2-Chlorophenol induced hydroxyl radical production in mitochondria in Carassius auratus and oxidative stress--an electron paramagnetic resonance study

In our previous study, electron paramagnetic resonance (EPR) evidence of reactive oxygen species (ROS) production in Carassius auratus following 2-chlorophenol (2-CP) administration was provided. To further investigate the potential pathway of ROS production, liver mitochondria of C. auratus was isolated and incubated with 2-CP for 30 min.
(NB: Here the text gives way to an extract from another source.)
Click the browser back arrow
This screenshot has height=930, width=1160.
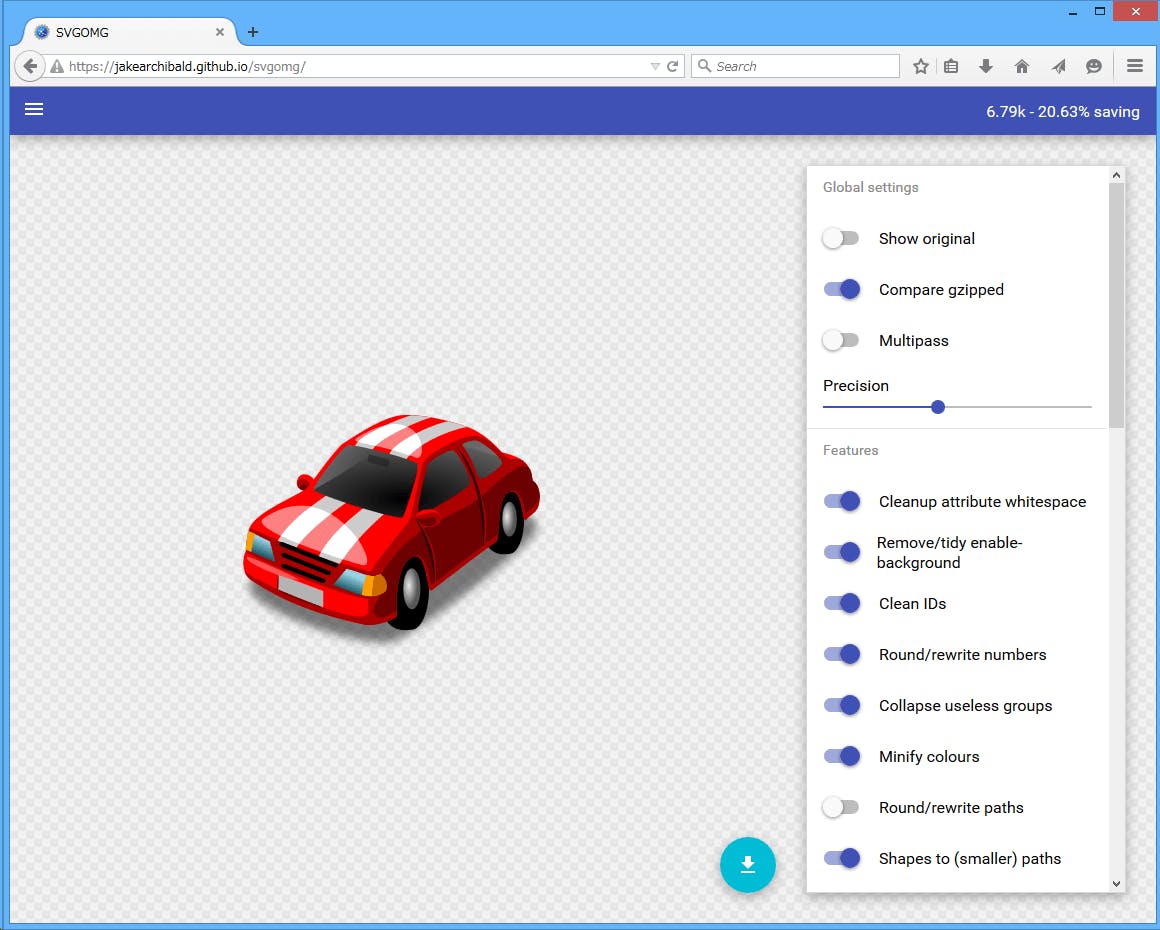(x=30, y=66)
An EPR analysis indicated ROS was produced, and intensities of ROS increased with increasing concentrations of 2-CP. The ROS was then assigned OH by comparing with Fenton reaction. Either catalase or superoxide dismutase, extinguished OH completely in the mitochondria mixture. These facts suggested that O2(.-) and H2O2 contributed to the formation of OH in mitochondria in C. auratus stressed by 2-CP. Combining previous references and our own data, it is reasonable to suggest that 2-CP is first oxidized by H2O2 present in vivo to form phenoxyl radical under the catalytic action of cellular peroxidase (1); phenoxyl radical oxidizes mitochondria NADH to NAD in the presence of NADH (2); NAD reacts with oxygen in vivo to produce O2(.-) (3); O2(.-) is spontaneously dismutated by SOD to form H2O2 and O2, which creates a renewable supply of H2O2 as the initiators of the chain reactions until NADH is consumed (4); simultaneously with reaction (4), O2(.-) reacts with H2O2 to form OH radical via the Haber-Weiss reaction (5). A strong negative correlation (r=-0.9278, p<0.01) between glutathione (GSH) pool and OH production was observed after fish were i.p. injected with 2-CP (250 mg kg(-1)), indicating the depletion of GSH caused by OH.